Step away from stepwise
- Core Argument: This report critiques stepwise regression, arguing it is a flawed statistical method, especially in the context of Big Data, because it uses statistical significance to select variables.
- Key Flaw: Stepwise procedures may include nuisance variables that are coincidentally significant and exclude true explanatory variables that happen to be non-significant, leading to models that fit data well in-sample but perform poorly out-of-sample.
- Big Data Effect: The belief that stepwise is more useful with more variables is false; Big Data exacerbates its failings by increasing the chance of selecting spurious correlations, causing a dramatic deterioration in out-of-sample predictive accuracy.
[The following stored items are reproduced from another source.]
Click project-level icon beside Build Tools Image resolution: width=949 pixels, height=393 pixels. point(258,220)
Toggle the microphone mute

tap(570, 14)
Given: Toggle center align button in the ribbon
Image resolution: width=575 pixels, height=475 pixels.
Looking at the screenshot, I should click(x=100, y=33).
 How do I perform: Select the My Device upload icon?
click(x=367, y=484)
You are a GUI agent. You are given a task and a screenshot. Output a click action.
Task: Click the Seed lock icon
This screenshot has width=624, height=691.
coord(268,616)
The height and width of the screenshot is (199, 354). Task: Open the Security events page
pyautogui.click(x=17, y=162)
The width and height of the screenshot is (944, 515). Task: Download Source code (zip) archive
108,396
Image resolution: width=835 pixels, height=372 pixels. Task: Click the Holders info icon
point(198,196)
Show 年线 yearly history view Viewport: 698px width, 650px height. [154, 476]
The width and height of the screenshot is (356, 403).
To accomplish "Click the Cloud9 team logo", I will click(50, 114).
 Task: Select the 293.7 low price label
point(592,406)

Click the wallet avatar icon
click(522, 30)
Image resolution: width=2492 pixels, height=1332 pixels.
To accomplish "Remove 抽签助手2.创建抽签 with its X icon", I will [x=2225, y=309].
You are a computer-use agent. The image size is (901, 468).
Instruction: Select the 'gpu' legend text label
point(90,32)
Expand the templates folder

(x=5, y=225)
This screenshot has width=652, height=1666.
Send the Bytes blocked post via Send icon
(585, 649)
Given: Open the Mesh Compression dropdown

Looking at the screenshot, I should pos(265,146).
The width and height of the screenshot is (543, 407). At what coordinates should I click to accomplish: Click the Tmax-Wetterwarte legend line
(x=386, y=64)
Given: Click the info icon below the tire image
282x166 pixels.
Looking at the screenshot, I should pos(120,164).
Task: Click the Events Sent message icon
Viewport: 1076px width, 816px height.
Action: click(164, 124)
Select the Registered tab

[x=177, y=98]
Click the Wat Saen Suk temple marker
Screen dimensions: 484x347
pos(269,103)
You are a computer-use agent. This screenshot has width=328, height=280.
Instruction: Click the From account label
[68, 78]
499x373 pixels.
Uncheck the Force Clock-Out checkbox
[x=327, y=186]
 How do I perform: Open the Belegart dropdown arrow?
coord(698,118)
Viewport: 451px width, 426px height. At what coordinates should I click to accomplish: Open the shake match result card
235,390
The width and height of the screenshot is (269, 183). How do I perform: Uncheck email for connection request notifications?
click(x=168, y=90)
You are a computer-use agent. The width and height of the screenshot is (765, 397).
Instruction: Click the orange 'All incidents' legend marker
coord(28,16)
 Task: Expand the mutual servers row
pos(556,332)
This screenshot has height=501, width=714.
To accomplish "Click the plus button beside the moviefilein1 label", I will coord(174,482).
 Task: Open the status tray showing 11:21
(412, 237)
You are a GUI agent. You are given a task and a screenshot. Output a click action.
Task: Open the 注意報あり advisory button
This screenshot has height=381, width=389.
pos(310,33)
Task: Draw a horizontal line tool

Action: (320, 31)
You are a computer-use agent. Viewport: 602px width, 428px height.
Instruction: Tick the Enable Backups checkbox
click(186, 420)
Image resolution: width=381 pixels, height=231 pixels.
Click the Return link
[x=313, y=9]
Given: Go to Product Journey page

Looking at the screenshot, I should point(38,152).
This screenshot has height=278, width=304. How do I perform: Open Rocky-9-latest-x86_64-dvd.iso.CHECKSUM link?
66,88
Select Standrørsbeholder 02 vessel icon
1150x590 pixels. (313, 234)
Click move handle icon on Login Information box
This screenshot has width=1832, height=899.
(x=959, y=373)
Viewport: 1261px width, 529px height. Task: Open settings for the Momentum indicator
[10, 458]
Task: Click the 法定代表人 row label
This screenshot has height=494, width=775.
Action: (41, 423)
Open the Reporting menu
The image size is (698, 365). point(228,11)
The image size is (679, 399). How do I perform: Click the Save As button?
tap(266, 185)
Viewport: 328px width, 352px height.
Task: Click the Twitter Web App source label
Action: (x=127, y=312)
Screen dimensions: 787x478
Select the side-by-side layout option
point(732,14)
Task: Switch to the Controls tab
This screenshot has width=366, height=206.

PubMed: Not Indexed (Journal of Big Data) DOI: 10.1186/s40537-018-0143-6 Overview generated by: Gemini 2.5 Flash, 26/11/2025
Key Findings: The Dangers of Stepwise Regression in the Era of Big Data
This short report by Gary Smith critiques the continued use of stepwise regression, a popular but flawed variable selection method, especially in the context of Big Data. The central argument is that stepwise procedures are fundamentally unable to distinguish between genuine explanatory variables and nuisance variables (spurious correlations), a problem that is dramatically exacerbated when the pool of potential predictors is large.
The Fundamental Flaws of Stepwise Regression
Stepwise regression (which includes forward selection, backward elimination, and bidirectional methods) uses an arbitrary threshold of statistical significance (p-value) to automate the inclusion or exclusion of variables in a multiple-regression model. The author identifies three major, interconnected problems with this approach:
- Selection of Nuisance Variables: By relying solely on statistical significance, stepwise procedures frequently select nuisance variables that happen to be coincidentally significant in the in-sample data. Since these variables have no true causal effect, they are useless for prediction with fresh data (out-of-sample).
- Exclusion of True Explanatory Variables: Conversely, genuine explanatory variables with causal effects may be incorrectly excluded because they happen not to be statistically significant in the particular sample analyzed.
- Severe Out-of-Sample Failure: The resulting model, while often providing an excellent fit to the estimation data (high \(R^2\) due to including significant noise variables), does poorly out-of-sample. The selection of irrelevant variables provides a false confidence in the estimated model because of the high t-values and the boost to the in-sample \(R^2\). ### Big Data Exacerbates the Problem
The article specifically addresses the belief held by some “Big-Data researchers” that the larger the number of possible explanatory variables, the more useful stepwise regression becomes.
- Increased Chance of Spurious Correlation: In reality, the efficacy of stepwise regression is less effective the larger the number of potential explanatory variables. The sheer number of variables in Big Data increases the probability of finding highly significant but spurious correlations purely by chance.
- Worsening Out-of-Sample Fit: As the number of candidate variables increases, the in-sample fit improves, but the out-of-sample fit deteriorates, causing the ratio of the out-of-sample errors to the in-sample errors to “balloon”.
Conclusion
The paper concludes that stepwise regression does not offer a solution to the challenge of too many explanatory variables in the Big Data era; rather, Big Data exacerbates the failings of stepwise regression. The focus should instead be on methods that prioritize predictive accuracy and robust out-of-sample validation.